Important substorm effects were also seen in space nearer to the Earth. Akasofu [1972] found that substorms resulted in intense field-aligned currents in the form of a wedge connecting to the ionosphere from geosynchronous altitudes. Also observed were impulsive energetic particle injections at synchronous altitudes [Akasofu, et al., 1974] and magnetic field dipolarization [Nagai, 1982].

The research attention became primarily focused on substorm manifestations in space. More significantly, the substorm came to be viewed as a result of a large-scale plasma instability, primarily related to the tearing mode and magnetic reconnection. Beginning in the seventies and early eighties, numerical simulation began to play a prominent role in our efforts to understand the substorm.
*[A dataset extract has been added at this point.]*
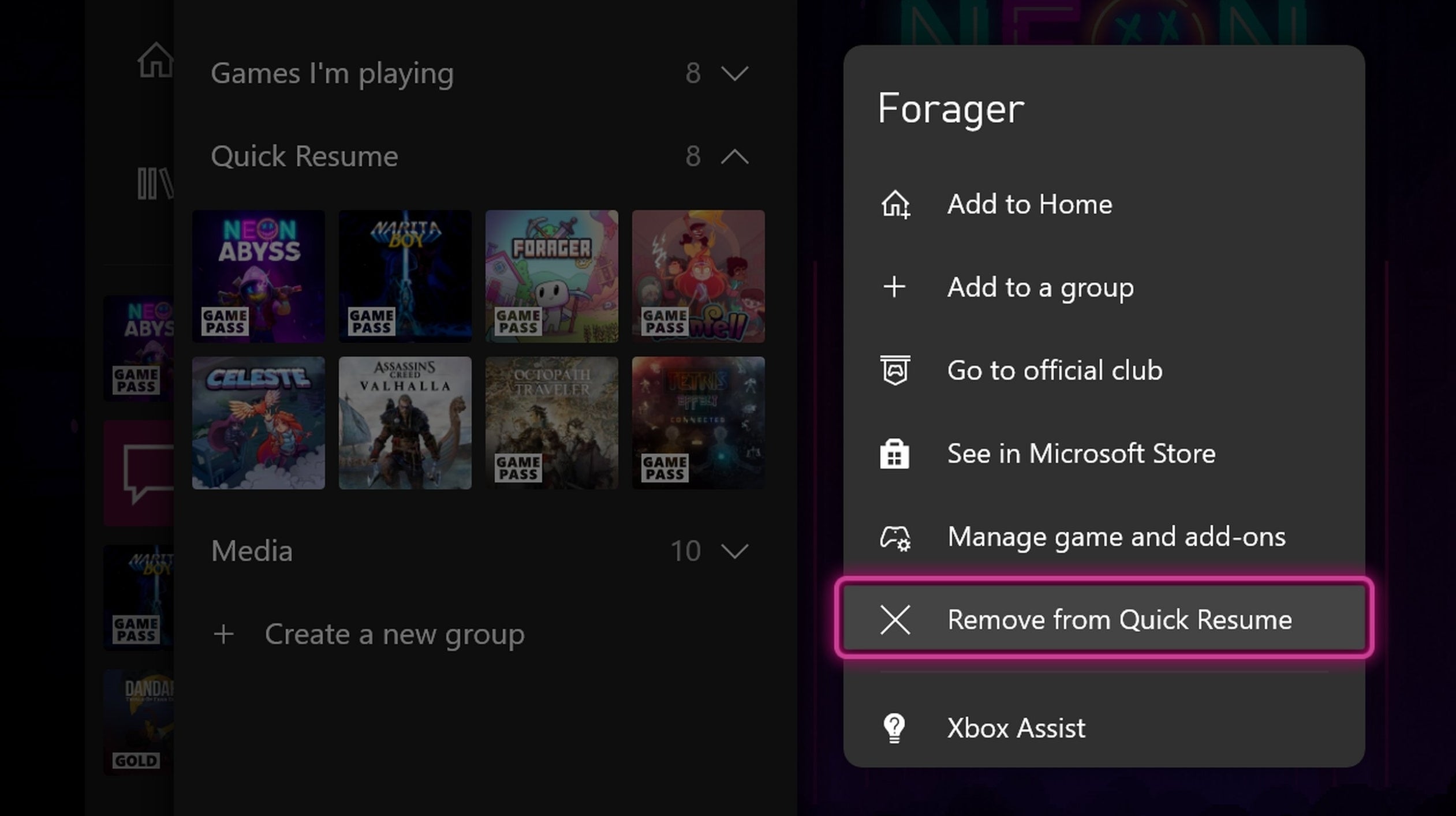Open the Forager tile in Quick Resume
The width and height of the screenshot is (1456, 816).
(x=551, y=276)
Global scale MHD simulations [Fedder and Lyon, 1987; Walker, et al., 1993] have elucidated the response of the magnetosphere to the changing IMF. These simulations appear to nicely reproduce the changes in the magnetic field topology that Hones [1977] had previously conjectured on the basis of field and plasma flow measurements in the Earth’s magnetotail. Numerous other simulations focused on smaller-scale plasma processes using a variety of MHD, as well as particle and hybrid codes.
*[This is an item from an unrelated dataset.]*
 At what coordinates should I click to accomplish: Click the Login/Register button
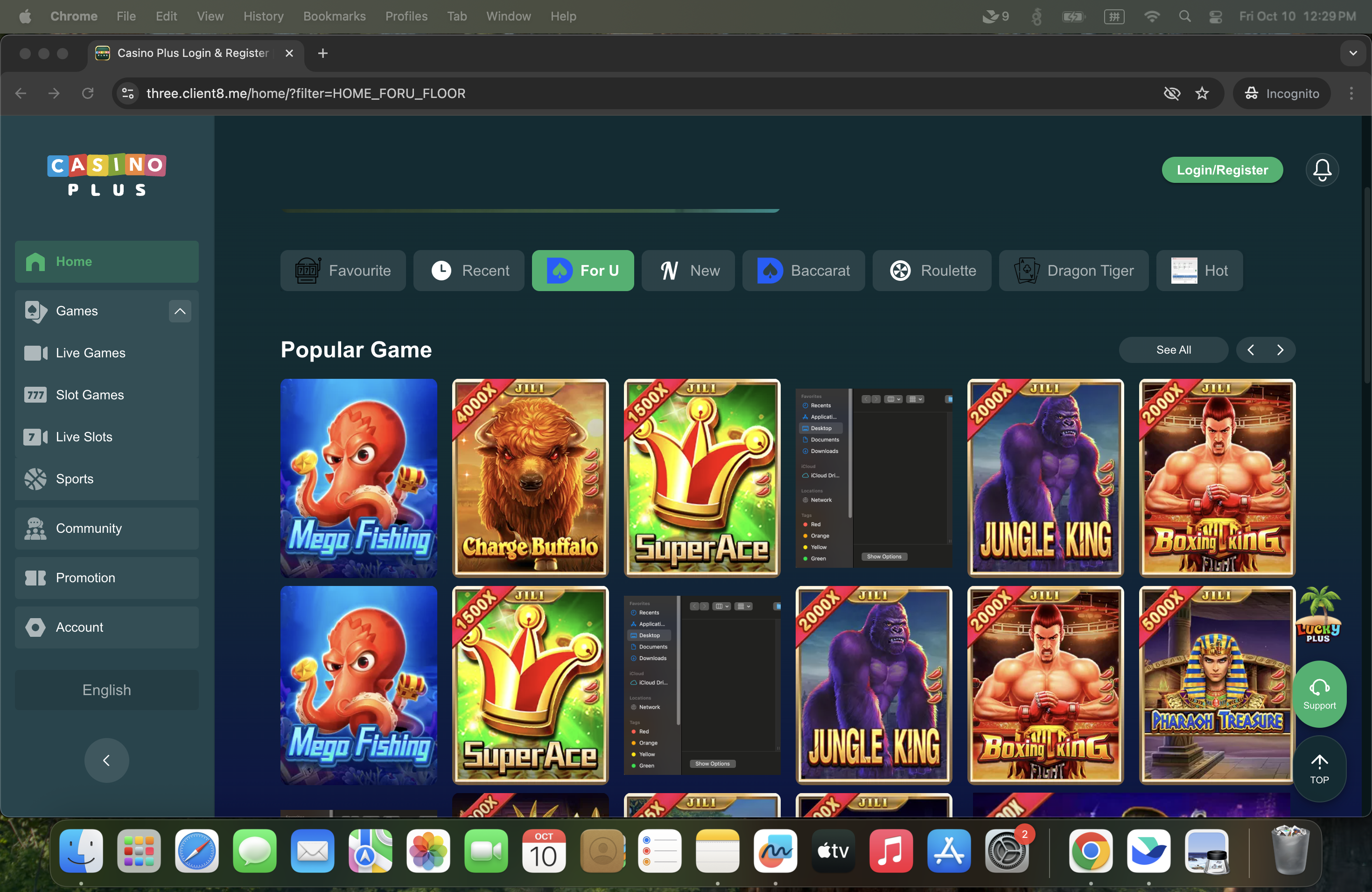coord(1222,170)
There have been some theoretical and modeling attempts [Fedder and Lyon, 1987; Kan, 1998] to relate substorm processes in the magnetosphere to field-aligned currents connecting to the ionosphere and to study possible magnetosphere-ionosphere interactions. However, with few exceptions, like that of Otto and Birk [1993], relatively little attention has been directed to understanding magnetospheric processes that might account for the aurora. This is ironic in view of the fact that the substorm paradigm got its start with analysis of visual aurora observations.
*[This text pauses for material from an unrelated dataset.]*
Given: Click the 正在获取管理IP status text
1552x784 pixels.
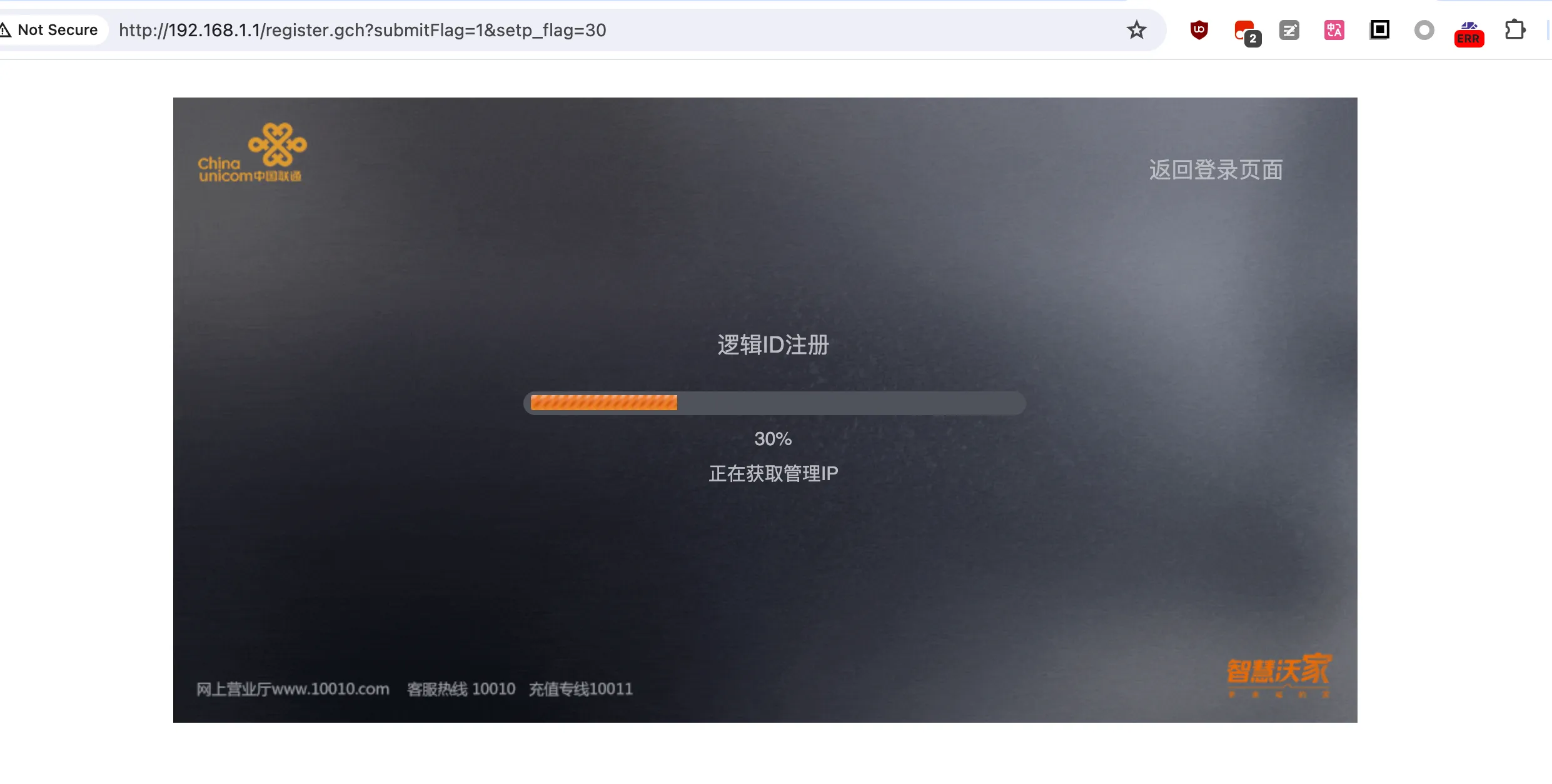Looking at the screenshot, I should click(773, 473).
A major purpose of this paper is to investigate a new set of physical processes that may help us understand magnetospheric phenomena that might account for the discrete aurora. This paper presents results of a two-dimensional hybrid code simulation of the midnight meridian plane. The simulation domain extends from the surface of the Earth to x = -36 RE in the antisunward direction and to z=± 11 RE along the polar axes. Full ion kinetics is presented in a global-scale context. The code uses a curvilinear coordinate system that affords high spatial resolution near the Earth yet encompasses the vast regions of the magnetospheric tail. The model is driven from the boundaries by an externally imposed dawn-dusk convection electric field. The varying field topology and varying plasma convection velocities can result in the interpenetrating of plasma beams. These can give rise to a variety of micro-instabilities that cannot be accessed with a purely MHD code, and the conditions for the instabilities are difficult to reproduce in kinetic codes that encompass only a limited region of space. The fine spatial scale of auroral arcs does argue that a microinstability might be involved in their production.

Although the physics contained in the simulations will allow the study of new processes, the two-dimensionality of the model does pose a number of limitations. One is that it cannot reproduce the substorm current wedge [Akasofu, 1972] and associated Region I currents, because these involve variations in the dawn-dusk directions. Although the code includes the Earth’s surface, it is not possible to model the auroral electrojet current, also because this current connects to the upward and downward field-aligned currents, which comprise the substorm current wedge.

The next section describes the simulation code, initial conditions and boundary conditions of the models. Section 3 describes a run in some detail and then describes three other runs with differing initial and boundary conditions in considerably less detail. Interpretation of the results is discussed in Section 4, and concluding remarks are provided in Section 5.